The Indian Army Corps of Engineers is one of the oldest arms of the Indian Army, dating back to 1780, when the two regular pioneer companies of the Madras Sappers were raised, as a part of the East India Company's army. Prior to its formation, by 1740s officers and engineers from the Kingdom of Great Britain served in the Bengal Engineers, Bombay Engineers and Madras Engineers, formed with the respective Presidency armies, while British soldiers served in each of the Presidencies' engineering companies, namely the Madras Sappers and Miners, Bombay Sappers and Miners, and the Bengal Sappers and Miners.

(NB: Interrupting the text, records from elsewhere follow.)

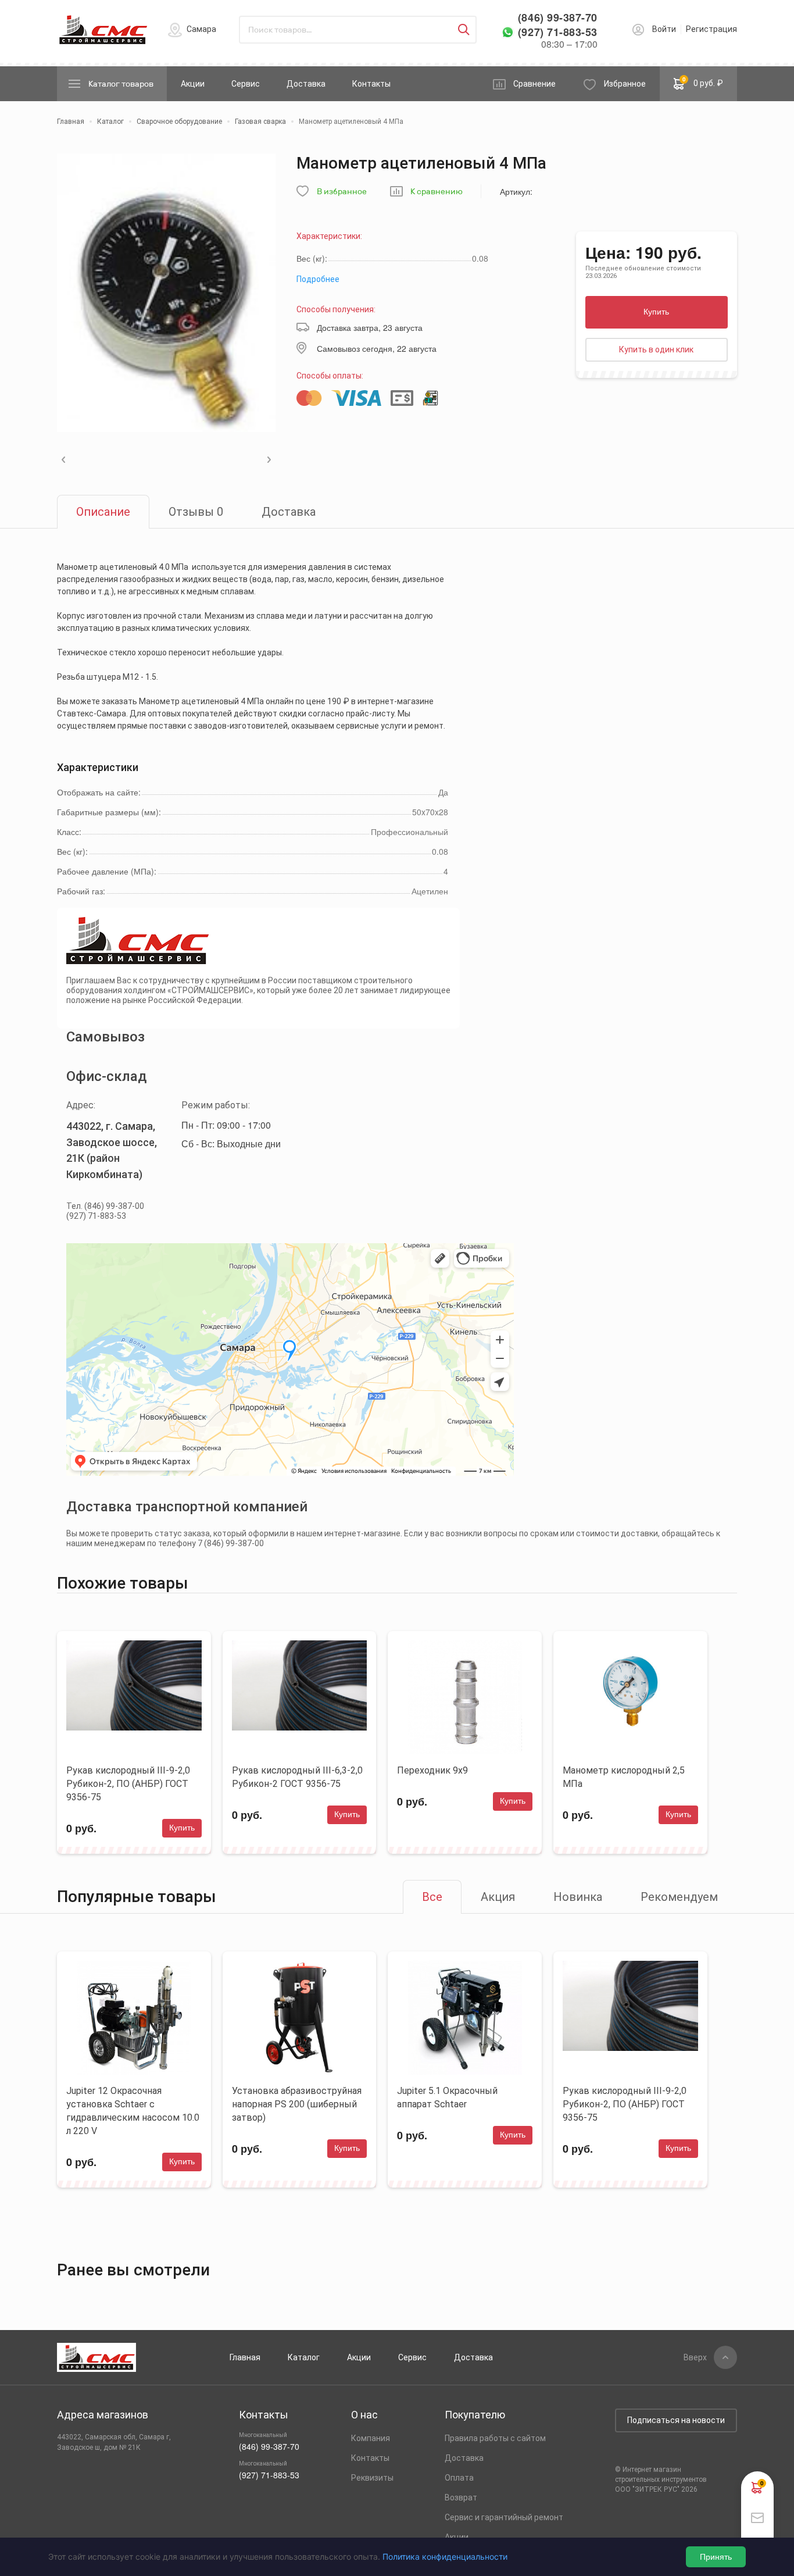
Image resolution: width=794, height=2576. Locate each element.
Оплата (459, 2477)
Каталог (304, 2357)
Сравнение (534, 83)
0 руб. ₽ (703, 81)
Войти (664, 29)
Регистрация (711, 29)
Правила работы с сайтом (495, 2438)
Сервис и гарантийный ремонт (504, 2517)
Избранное (625, 83)
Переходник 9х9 (432, 1770)
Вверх (695, 2357)
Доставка (306, 83)
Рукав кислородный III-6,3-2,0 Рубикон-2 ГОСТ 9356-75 (297, 1777)
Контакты (371, 83)
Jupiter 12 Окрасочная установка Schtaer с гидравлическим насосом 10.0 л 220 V (132, 2110)
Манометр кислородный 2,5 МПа (624, 1777)
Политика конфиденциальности (444, 2556)
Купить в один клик (656, 349)
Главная (245, 2357)
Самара (201, 29)
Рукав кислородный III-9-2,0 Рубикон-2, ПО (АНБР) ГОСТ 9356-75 (128, 1784)
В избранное (342, 192)
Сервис (245, 83)
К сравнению (436, 192)
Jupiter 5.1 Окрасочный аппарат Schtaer (447, 2097)
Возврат (461, 2497)
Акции (193, 83)
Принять (716, 2556)
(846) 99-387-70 (558, 18)
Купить (656, 311)
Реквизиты (372, 2477)
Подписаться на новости (676, 2420)
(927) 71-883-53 (558, 32)
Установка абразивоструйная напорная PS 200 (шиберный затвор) (297, 2104)
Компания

The Bengal Sappers and Miners was originally the Corps of Bengal Pioneers, which was raised from two pioneer companies in 1803, part of Bengal Army of the Presidency of Bengal; one raised by Capt T. Wood at Kanpur as Bengal Pioneers in November 1803, also known as "Roorkee Safar Maina". In 1819, at the conclusion of Third Maratha War, a part of Bengal Pioneers merged with the Company of Miners (raised in 1808) to become the Bengal Sappers and Miners, and raised at Allahabad, with Captain Thomas Anburey as the Commandant. The remaining part of the Corps of Bengal Pioneers was absorbed in 1833. In 1843 'Broadfoot's Sappers', which had been raised in 1840, merged into the Bengal Sappers and Miners.

In 1847 the Bengal Sappers and Miners was renamed Bengal Sappers and Pioneers, and in 1851 it became the Corps of Bengal Sappers and Miners. On 7 November 1853, the regiment moved to Roorkee, where it has maintained its regimental centre ever since. Lord Kitchener of Khartoum's 1903 Kitchener Reforms saw it re-designated as the 1st Sappers and Miners, which was again altered in 1906 to the 1st Prince of Wales's Own Sappers and Miners.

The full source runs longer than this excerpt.